─── Extracted information

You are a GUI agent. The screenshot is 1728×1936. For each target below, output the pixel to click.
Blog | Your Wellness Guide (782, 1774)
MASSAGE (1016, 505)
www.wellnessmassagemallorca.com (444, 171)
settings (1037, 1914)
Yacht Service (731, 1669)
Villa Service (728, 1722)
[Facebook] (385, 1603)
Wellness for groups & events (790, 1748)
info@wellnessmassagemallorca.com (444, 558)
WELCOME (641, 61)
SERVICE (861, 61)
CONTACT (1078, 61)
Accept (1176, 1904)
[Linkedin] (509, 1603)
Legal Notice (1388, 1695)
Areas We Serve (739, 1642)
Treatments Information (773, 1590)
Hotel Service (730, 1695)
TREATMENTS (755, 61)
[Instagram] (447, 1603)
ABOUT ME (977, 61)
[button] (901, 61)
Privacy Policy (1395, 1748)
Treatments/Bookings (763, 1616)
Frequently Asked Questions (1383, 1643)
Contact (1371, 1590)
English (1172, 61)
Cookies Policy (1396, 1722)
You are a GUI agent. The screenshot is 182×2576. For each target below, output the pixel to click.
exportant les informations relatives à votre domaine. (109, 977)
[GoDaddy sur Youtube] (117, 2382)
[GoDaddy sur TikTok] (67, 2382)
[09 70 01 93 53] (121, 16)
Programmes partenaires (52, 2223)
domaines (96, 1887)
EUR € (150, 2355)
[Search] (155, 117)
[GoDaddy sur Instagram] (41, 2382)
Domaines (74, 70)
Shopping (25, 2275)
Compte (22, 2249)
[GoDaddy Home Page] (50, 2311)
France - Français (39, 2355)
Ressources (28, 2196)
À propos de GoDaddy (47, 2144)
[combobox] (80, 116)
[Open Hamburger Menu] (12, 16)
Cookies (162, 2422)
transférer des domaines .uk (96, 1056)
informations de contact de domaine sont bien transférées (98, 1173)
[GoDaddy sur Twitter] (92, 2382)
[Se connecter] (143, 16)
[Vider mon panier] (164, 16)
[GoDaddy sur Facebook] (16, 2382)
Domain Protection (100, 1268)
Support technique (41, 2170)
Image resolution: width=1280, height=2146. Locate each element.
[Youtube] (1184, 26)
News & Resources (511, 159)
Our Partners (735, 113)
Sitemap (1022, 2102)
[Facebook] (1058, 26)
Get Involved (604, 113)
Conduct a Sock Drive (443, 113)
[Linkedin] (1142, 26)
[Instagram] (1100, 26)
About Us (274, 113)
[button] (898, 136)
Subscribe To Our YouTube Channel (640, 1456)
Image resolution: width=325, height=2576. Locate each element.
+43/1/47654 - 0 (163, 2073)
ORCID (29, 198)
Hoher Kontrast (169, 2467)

──────

## Problem to solve
Return, please, the lines of the data from the first through the line containing "Areas We Serve (739, 1642)", both kept, exactly as they stand and nothing more.

## Completed task
You are a GUI agent. The screenshot is 1728×1936. For each target below, output the pixel to click.
Blog | Your Wellness Guide (782, 1774)
MASSAGE (1016, 505)
www.wellnessmassagemallorca.com (444, 171)
settings (1037, 1914)
Yacht Service (731, 1669)
Villa Service (728, 1722)
[Facebook] (385, 1603)
Wellness for groups & events (790, 1748)
info@wellnessmassagemallorca.com (444, 558)
WELCOME (641, 61)
SERVICE (861, 61)
CONTACT (1078, 61)
Accept (1176, 1904)
[Linkedin] (509, 1603)
Legal Notice (1388, 1695)
Areas We Serve (739, 1642)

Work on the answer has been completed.